Lately, I’ve been thinking about that a lot- My One. After going to yet another wedding this weekend, it’s made me realize that I’m almost 30 and ……. I’m not ready!
Oh, you thought I was gonna say I want God to send me my boo! Oh geesh, not quite.
Now don’t get me wrong, should Mr. 6’2- chocolate skin- loves God and poetry (or whatever) roll up on me today then I ain’t turning him away. But I’d have to know that I know that I know he’s the one before giving up my singleness. Because there’s so much to be achieved in my singleness. Like Adam, I want to be so contented in doing the work/ will of God that God himself decides it’s time for me to have a helper.
One day, I’d like to get married. Yup, I said it! Super feminism, she-warrior, I-can-do-bad-all-by-myself, wants to have a husband someday! (Oh shush your giggling!) But that desire doesn’t supersede my desire to be about my father’s business.
I recognize that once I’m married, the business of my father intertwines with the business of my husband which will (not may) limit my capacity to move with the Glory and serve.
Even more so, I’d like to meet my husband sooner rather than later.
Why? Well because I suck at celibacy. I’m just being honest.
But my primary reason is because I want to have a “one” who will do purpose with me! I understand the significance of having a helper and welcome both the help and the honor of being a helper. But right now, I have some places I want to discover on my own. I want to conquer lust, loneliness, depression etc and establish financial and physical healthiness prior to being someone’s life long commitment. I wouldn’t want to go into a marriage simply to get my rocks off or play off of some else’s credit. I want to do it because I’m amazing and he’s amazing and together, we make a powerful army of 3. (Him + Me + God)
I figure all my friends will probably get married around me and before me and though it won’t be easy, I’ll be okay. The more friends who get married, the lonelier the journey will be. But the closer I’ll draw into God. The better examples of what my marriage should look like I’ll have. The more fulfilled I’ll be when my one does come along.
But I know that if I stick to this path of focus and determination, when he shows up, it’ll be worth the wait. And i’ll be worth his wait.

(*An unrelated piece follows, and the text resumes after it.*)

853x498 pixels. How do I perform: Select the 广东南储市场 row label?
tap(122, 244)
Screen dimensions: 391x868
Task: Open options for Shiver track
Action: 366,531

Just a Lil Something Extra:
As a kid, I did not plan my wedding. Though I’ve attended over a dozen, I still never put much thought into what I would want my own wedding to be. (Partially because I think my guy will be really metrosexual and fight me over shades of white.) Sure, I’ve seen enough ceremonies and receptions to know what I don’t want, the etiquette I would follow, and even more recently, I have an idea of the type of venue I’d like and the song I would want sang…. but colors? flowers? dj or band? No clue! And little care!
If I have my way, we’ll throw a garden style cocktail party and make out in the broom closet after the I-Do’s!